RECORDS SHOWN

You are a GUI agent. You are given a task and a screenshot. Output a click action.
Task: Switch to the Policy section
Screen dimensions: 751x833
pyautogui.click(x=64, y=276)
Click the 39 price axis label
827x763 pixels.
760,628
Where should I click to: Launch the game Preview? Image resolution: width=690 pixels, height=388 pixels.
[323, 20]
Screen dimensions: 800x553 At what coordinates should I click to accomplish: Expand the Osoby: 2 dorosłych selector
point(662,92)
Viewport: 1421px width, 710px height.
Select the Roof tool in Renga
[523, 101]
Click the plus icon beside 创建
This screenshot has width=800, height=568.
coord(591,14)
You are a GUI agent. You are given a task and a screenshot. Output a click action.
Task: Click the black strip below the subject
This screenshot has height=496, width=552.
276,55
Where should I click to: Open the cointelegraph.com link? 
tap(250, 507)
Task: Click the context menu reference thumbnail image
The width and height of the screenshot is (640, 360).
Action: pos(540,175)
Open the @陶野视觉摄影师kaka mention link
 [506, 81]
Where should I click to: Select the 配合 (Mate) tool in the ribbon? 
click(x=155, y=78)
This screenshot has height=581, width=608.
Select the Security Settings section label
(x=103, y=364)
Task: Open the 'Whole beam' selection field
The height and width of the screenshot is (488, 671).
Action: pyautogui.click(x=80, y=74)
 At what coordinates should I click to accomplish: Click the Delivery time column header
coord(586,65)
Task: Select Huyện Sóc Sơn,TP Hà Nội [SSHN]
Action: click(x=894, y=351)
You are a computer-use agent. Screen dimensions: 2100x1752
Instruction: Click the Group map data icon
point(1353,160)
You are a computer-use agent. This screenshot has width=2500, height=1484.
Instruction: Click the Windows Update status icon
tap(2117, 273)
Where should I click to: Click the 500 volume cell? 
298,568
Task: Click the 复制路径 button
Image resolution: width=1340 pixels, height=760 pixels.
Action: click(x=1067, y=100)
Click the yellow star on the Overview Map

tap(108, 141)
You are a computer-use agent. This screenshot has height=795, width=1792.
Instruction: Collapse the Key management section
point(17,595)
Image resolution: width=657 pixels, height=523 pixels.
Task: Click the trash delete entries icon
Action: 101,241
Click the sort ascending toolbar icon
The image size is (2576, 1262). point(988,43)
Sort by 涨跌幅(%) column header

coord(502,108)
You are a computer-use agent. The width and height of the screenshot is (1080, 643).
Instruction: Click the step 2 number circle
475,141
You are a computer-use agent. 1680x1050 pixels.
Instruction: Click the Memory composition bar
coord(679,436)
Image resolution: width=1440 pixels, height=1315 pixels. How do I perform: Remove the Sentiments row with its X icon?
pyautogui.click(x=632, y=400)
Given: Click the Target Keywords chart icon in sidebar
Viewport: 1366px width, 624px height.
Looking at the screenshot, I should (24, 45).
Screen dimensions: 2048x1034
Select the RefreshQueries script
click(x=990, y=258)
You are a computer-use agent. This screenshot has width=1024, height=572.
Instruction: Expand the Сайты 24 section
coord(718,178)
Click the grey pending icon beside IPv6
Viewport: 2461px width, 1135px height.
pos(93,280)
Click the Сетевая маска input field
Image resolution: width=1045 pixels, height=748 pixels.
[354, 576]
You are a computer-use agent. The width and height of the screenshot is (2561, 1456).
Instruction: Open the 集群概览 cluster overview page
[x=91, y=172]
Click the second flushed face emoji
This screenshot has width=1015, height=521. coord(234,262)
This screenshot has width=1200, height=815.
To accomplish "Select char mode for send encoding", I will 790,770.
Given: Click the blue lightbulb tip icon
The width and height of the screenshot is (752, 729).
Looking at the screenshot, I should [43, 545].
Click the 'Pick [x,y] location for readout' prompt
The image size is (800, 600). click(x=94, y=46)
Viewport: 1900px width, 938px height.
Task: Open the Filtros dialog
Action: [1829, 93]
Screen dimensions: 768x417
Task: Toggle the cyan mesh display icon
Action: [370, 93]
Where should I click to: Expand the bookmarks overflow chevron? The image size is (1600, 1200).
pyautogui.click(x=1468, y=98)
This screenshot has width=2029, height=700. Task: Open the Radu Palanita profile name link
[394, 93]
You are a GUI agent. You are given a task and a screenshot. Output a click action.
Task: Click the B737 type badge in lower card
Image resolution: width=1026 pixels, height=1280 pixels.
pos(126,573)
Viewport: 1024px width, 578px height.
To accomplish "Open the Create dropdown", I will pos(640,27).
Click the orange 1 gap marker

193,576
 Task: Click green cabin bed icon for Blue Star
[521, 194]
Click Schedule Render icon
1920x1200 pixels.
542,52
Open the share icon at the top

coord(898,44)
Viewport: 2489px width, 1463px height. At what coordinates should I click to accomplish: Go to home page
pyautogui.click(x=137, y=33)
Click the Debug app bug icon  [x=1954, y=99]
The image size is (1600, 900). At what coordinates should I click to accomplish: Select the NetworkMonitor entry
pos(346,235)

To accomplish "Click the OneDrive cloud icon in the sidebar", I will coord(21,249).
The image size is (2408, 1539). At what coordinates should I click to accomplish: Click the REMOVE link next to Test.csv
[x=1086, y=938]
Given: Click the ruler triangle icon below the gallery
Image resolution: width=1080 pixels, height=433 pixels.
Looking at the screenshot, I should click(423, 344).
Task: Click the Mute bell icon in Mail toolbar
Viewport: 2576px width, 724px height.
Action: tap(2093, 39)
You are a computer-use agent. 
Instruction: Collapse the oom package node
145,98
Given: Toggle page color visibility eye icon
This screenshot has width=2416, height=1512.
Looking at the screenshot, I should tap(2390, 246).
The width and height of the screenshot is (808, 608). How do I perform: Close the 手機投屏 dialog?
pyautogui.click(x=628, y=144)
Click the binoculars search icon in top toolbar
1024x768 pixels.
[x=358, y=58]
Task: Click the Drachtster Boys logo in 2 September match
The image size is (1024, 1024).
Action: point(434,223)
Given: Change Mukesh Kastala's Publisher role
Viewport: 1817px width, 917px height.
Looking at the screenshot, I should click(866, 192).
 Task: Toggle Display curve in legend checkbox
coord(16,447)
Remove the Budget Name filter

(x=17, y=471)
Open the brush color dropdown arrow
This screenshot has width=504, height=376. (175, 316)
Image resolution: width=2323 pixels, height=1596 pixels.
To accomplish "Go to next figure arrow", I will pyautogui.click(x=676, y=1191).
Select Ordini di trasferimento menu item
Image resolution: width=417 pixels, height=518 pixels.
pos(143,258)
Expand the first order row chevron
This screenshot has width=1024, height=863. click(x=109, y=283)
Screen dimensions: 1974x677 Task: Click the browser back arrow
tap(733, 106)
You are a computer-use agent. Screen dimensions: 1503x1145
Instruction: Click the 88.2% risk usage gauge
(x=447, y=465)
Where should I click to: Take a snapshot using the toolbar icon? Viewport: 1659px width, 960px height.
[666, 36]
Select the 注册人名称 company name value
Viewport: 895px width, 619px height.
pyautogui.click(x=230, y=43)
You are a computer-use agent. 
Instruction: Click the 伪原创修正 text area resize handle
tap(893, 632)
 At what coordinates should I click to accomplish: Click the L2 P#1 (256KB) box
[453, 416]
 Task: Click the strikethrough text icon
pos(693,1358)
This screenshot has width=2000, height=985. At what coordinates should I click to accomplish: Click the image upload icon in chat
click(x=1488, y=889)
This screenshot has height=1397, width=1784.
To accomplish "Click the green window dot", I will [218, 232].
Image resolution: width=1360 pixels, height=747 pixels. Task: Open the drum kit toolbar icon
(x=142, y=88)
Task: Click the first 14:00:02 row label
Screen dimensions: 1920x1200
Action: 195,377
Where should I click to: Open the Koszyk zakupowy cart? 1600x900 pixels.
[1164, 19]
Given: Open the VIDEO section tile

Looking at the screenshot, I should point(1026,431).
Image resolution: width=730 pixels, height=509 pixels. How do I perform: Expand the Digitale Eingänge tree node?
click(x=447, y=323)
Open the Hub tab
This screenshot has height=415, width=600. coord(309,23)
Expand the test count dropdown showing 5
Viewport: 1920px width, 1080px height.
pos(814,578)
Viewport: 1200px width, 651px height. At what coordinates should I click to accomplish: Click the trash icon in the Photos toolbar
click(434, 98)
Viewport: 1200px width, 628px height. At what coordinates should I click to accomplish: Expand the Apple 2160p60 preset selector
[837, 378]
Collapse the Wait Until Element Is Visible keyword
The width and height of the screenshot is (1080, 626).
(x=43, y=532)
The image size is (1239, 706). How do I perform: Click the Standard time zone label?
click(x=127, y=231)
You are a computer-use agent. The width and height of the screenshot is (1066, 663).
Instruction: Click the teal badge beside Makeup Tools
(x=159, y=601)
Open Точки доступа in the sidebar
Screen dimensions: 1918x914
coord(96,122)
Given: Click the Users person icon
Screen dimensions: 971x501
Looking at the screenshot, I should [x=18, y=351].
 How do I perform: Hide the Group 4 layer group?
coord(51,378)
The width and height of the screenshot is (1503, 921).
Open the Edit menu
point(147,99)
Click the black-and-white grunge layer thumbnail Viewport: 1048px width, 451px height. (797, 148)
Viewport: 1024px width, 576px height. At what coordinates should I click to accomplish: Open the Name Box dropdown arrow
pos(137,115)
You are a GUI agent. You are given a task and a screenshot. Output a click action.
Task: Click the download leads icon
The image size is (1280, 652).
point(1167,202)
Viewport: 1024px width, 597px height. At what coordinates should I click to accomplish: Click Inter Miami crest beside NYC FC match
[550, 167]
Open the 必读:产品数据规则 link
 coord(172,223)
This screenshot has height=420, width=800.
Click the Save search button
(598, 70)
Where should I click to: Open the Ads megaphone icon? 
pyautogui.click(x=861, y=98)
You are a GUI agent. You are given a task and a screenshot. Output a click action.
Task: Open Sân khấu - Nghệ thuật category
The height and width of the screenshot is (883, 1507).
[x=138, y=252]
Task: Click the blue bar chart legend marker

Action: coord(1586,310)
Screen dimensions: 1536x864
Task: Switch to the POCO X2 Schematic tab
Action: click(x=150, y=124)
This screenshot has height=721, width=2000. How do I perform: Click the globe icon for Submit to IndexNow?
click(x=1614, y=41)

WRITTEN REQUEST
List each line of the listing above that contains the word "menu".

EXERCISE ANSWER
Task: Click the context menu reference thumbnail image
Select Ordini di trasferimento menu item
Open the Edit menu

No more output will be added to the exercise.